[PAGE EXTRACT]
============
Protected area in New York, United States

Deer Creek Marsh Wildlife Management Area is an 1195 acre New York State Wildlife Management Area (WMA) with a 4500 ft sandy beach on the eastern shore of Lake Ontario; it is in the Town of Richland in Oswego County, New York. Deer Creek Marsh lies at the southern limit of a 17 mi region of sandy barrier beaches that protect coastal lagoons and marshes; the region is unusual geologically and is important as habitat for many species. Deer Creek Marsh WMA is part of the Eastern Lake Ontario Marshes Bird Conservation Area, along with Black Pond and Lakeview WMAs and the Sandy Pond Beach Unique Area. Some of the hiking and boating opportunities in the WMA are described in a brochure and a website created through the New York Sea Grant.

Until 1979, Deer Creek Marsh was divided into a number of privately held properties. The sand that underlies the region was being mined for construction and industrial purposes, and led to concern about the long-term conservation of the area. Efforts by New York State to make conventional purchases of these properties for a WMA were unsuccessful, and in the end the land was obtained through a controversial use of eminent domain.
============
[Collection entries]
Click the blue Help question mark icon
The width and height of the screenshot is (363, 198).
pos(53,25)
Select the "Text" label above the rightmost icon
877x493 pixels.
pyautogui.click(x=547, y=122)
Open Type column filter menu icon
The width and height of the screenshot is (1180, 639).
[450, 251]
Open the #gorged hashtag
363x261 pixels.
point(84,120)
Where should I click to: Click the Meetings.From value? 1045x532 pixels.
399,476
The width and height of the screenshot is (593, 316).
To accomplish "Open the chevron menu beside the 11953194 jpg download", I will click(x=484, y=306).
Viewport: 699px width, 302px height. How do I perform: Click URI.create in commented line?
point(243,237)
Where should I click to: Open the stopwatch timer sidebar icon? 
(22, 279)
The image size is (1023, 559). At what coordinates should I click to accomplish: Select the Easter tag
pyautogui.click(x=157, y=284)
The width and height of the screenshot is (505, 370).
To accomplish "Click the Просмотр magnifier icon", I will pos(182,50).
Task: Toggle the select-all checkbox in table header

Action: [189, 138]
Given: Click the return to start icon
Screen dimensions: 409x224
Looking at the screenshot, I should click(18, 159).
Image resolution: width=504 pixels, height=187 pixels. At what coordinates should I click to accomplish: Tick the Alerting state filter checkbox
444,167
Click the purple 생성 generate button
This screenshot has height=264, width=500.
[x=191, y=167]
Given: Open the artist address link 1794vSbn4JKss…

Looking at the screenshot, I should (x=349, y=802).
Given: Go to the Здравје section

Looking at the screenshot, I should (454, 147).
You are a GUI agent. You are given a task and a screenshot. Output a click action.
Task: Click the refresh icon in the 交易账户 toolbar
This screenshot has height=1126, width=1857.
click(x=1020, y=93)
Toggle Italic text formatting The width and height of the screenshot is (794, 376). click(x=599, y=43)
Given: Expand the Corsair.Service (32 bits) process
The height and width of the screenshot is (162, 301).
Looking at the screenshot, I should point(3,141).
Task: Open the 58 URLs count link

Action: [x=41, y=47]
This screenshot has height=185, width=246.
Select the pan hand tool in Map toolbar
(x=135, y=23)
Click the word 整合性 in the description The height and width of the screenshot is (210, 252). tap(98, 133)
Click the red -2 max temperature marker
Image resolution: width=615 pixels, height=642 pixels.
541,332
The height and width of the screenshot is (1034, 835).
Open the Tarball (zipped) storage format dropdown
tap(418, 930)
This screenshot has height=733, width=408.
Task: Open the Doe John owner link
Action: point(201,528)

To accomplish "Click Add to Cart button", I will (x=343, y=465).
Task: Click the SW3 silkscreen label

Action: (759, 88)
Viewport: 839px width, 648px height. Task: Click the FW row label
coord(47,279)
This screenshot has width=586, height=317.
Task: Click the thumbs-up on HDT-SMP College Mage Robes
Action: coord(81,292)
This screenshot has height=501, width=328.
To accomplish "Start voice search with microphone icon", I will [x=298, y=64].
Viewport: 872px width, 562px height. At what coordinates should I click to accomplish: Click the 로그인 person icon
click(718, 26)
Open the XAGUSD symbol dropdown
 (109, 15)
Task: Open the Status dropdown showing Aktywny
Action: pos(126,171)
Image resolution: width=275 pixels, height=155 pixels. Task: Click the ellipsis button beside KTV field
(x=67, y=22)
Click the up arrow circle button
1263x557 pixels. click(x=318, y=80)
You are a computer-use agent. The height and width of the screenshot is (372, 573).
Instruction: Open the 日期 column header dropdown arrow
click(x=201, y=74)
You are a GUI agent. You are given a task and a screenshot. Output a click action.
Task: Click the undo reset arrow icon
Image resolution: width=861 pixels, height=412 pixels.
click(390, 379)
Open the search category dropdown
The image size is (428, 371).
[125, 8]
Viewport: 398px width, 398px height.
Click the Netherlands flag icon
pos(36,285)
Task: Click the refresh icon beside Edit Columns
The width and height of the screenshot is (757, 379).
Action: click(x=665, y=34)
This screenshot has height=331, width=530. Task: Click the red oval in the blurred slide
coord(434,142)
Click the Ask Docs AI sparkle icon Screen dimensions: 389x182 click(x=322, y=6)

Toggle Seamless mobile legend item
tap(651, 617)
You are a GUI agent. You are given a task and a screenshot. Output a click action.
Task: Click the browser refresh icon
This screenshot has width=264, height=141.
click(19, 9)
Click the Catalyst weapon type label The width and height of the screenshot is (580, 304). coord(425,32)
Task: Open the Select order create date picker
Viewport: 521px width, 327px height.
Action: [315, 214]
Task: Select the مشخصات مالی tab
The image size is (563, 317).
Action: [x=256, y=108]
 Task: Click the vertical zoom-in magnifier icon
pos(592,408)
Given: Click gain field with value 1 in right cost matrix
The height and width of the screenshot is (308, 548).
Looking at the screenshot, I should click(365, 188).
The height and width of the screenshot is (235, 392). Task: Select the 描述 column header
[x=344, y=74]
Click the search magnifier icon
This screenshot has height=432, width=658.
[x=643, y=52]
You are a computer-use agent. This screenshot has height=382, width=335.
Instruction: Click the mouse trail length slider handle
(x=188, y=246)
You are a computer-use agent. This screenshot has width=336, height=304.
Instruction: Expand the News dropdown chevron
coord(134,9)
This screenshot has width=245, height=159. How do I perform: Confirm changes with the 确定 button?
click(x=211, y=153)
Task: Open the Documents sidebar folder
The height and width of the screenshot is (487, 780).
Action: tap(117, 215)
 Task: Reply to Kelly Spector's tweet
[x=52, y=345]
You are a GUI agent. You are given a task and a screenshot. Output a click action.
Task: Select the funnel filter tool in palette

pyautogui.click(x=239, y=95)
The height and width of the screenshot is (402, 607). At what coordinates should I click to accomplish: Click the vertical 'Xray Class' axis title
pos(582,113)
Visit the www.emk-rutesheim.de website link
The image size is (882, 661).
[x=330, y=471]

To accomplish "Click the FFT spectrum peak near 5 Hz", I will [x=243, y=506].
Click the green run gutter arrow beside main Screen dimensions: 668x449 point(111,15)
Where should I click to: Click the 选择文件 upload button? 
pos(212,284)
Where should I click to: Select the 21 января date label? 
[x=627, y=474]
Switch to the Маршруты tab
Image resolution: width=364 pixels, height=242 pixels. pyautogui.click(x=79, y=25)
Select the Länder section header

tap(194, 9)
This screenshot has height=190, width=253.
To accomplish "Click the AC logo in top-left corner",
============
[WHAT THIS EXERCISE ASKS]
1. Swap "Oswego County" for "Jefferson County" in the Deer Creek Marsh passage, and write out the part starting at "Protected area in" and ending at "York Sea Grant.".
2. Pick up the Deer Creek Marsh passage after its final sentence and carry it further.

[RESULTS FOR THE EXERCISE]
1.
Protected area in New York, United States

Deer Creek Marsh Wildlife Management Area is an 1195 acre New York State Wildlife Management Area (WMA) with a 4500 ft sandy beach on the eastern shore of Lake Ontario; it is in the Town of Richland in Jefferson County, New York. Deer Creek Marsh lies at the southern limit of a 17 mi region of sandy barrier beaches that protect coastal lagoons and marshes; the region is unusual geologically and is important as habitat for many species. Deer Creek Marsh WMA is part of the Eastern Lake Ontario Marshes Bird Conservation Area, along with Black Pond and Lakeview WMAs and the Sandy Pond Beach Unique Area. Some of the hiking and boating opportunities in the WMA are described in a brochure and a website created through the New York Sea Grant.

2.
Within the year, a project to restore the dunes commenced. Debris and unused buildings were removed. The project was partly a response to massive erosion in the region following April 1979 storms. A commission studying this erosion concluded that it was exacerbated by the degraded state of the native beachgrass and other plants along the dunes; beachgrass in particular builds and stabilizes coastal sand dunes. Damaged stands of beachgrass were replanted following some experiments with differing varieties and cultivation methods. These experiments were apparently the foundation for the extensive beachgrass restoration that was subsequently undertaken along the entire length of the eastern Lake Ontario coastal dunes.

In 2007, Deer Creek Marsh WMA was designated as part of a New York Natural Heritage Area, the "Eastern Lake Ontario Barrier Beach and Wetland Complex".